Steven Boxer, Doctoral Dissertation Advisor (AC)
Mechanism and bottlenecks in strand photodissociation of split green fluorescent proteins (GFPs).
Proceedings of the National Academy of Sciences of the United States of America
Split GFPs have been widely applied for monitoring protein-protein interactions by expressing GFPs as two or more constituent parts linked to separate proteins that only fluoresce on complementing with one another. Although this complementation is typically irreversible, it has been shown previously that light accelerates dissociation of a noncovalently attached β-strand from a circularly permuted split GFP, allowing the interaction to be reversible. Reversible complementation is desirable, but photodissociation has too low of an efficiency (quantum yield <1%) to be useful as an optogenetic tool.
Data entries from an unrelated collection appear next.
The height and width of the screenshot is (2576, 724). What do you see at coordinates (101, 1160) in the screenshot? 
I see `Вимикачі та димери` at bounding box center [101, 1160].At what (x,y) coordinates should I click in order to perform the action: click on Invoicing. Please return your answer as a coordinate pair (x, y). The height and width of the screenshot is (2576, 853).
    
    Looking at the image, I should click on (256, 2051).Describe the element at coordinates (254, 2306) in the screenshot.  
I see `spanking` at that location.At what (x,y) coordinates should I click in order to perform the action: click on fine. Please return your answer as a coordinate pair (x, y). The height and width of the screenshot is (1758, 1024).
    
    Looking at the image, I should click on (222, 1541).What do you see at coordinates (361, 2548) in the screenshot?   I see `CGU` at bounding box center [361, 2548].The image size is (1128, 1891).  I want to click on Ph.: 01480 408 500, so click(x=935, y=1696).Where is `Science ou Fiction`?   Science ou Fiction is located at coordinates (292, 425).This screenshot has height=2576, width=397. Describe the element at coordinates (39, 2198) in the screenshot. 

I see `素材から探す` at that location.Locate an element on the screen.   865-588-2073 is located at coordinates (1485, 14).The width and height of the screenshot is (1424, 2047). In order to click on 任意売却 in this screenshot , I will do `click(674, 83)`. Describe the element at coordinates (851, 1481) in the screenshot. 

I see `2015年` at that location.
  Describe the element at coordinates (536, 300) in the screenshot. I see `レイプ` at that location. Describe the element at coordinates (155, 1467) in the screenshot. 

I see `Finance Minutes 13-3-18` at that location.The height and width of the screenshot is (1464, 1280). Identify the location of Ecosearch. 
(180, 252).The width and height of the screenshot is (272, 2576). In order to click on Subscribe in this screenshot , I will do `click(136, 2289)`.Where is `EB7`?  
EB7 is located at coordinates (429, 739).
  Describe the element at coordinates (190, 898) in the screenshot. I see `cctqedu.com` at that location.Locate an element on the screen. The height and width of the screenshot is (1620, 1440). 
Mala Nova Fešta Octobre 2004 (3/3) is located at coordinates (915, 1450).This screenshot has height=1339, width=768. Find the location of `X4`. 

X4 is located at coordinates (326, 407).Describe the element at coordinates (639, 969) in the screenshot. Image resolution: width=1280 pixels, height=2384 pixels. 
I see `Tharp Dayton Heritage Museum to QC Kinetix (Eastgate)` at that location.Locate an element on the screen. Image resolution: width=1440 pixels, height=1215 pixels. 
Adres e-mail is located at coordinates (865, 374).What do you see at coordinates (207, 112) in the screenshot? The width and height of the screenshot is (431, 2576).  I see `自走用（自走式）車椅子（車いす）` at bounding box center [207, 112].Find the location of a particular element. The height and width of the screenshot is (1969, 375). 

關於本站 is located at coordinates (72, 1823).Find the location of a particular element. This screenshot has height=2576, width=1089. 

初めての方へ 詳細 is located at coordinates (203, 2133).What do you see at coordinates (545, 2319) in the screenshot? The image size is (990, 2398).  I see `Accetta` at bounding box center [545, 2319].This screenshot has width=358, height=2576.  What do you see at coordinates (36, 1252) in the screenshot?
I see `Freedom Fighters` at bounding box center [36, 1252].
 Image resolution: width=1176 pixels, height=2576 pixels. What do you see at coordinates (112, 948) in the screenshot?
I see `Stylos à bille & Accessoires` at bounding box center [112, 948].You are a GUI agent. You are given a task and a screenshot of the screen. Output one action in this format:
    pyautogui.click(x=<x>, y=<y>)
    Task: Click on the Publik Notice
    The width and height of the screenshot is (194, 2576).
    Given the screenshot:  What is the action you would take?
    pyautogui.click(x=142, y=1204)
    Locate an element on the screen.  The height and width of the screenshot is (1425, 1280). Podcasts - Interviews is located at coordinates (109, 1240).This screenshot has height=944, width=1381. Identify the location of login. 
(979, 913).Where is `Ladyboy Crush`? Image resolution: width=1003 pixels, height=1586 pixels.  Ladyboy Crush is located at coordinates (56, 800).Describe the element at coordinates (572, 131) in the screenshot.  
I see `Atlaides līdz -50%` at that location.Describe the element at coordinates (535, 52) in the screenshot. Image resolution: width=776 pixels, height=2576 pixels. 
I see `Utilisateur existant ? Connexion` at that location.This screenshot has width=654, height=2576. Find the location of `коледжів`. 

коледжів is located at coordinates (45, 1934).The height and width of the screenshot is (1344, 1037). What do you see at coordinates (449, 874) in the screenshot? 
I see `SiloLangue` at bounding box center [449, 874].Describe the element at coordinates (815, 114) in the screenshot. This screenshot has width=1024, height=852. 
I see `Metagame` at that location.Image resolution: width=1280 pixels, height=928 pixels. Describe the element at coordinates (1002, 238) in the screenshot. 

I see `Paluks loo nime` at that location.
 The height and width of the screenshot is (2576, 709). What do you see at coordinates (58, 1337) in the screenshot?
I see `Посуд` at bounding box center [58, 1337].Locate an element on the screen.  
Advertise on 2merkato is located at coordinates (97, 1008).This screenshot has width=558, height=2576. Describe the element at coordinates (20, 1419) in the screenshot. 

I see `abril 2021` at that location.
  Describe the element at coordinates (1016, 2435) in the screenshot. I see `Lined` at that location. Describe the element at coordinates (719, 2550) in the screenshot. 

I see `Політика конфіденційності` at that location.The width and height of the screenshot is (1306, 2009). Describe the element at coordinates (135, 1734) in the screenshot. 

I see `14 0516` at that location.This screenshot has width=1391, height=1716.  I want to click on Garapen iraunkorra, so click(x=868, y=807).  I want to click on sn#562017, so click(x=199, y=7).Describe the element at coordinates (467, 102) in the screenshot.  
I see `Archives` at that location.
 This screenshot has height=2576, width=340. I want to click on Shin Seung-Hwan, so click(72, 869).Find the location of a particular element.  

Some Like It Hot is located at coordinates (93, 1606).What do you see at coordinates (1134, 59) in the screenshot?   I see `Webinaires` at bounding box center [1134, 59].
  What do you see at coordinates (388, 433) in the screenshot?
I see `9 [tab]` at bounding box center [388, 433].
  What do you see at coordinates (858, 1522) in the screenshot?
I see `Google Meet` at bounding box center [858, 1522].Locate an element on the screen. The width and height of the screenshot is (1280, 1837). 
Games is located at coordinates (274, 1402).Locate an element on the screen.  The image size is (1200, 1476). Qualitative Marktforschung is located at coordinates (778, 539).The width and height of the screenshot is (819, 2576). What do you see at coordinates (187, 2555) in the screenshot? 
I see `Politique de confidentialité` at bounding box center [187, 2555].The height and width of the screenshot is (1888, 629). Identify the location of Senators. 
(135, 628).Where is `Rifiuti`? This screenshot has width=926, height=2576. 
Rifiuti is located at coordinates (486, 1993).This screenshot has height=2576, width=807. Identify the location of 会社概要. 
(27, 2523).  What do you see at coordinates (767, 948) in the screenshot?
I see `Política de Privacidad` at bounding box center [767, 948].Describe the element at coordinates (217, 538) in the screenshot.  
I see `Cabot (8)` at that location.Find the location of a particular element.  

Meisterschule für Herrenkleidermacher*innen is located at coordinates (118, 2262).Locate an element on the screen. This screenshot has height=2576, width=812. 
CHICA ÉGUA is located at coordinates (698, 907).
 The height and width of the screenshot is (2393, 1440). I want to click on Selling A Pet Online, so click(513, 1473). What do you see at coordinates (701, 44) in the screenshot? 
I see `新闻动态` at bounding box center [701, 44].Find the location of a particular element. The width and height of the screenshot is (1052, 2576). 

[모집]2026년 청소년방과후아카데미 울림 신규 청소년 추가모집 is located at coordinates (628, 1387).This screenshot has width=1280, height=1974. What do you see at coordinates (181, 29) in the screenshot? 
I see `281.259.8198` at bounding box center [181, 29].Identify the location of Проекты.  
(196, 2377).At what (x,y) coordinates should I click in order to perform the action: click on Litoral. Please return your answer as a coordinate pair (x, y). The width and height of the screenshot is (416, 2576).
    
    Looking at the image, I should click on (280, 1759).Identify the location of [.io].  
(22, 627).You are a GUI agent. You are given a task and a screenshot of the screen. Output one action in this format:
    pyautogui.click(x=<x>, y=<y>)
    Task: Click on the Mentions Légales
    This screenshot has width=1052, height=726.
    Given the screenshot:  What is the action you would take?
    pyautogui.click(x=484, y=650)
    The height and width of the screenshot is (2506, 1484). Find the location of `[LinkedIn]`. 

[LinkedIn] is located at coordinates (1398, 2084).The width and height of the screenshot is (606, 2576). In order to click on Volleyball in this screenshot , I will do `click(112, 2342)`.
Understanding the physical origins of this low efficiency can provide strategies to improve it. We elucidated the mechanism of strand photodissociation by measuring the dependence of its rate on light intensity and point mutations. The results show that strand photodissociation is a two-step process involving light-activated cis-trans isomerization of the chromophore followed by light-independent strand dissociation. The dependence of the rate on temperature was then used to establish a potential energy surface (PES) diagram along the photodissociation reaction coordinate. The resulting energetics-function model reveals the rate-limiting process to be the transition from the electronic excited-state to the ground-state PES accompanying cis-trans isomerization. Comparisons between split GFPs and other photosensory proteins, like photoactive yellow protein and rhodopsin, provide potential strategies for improving the photodissociation quantum yield.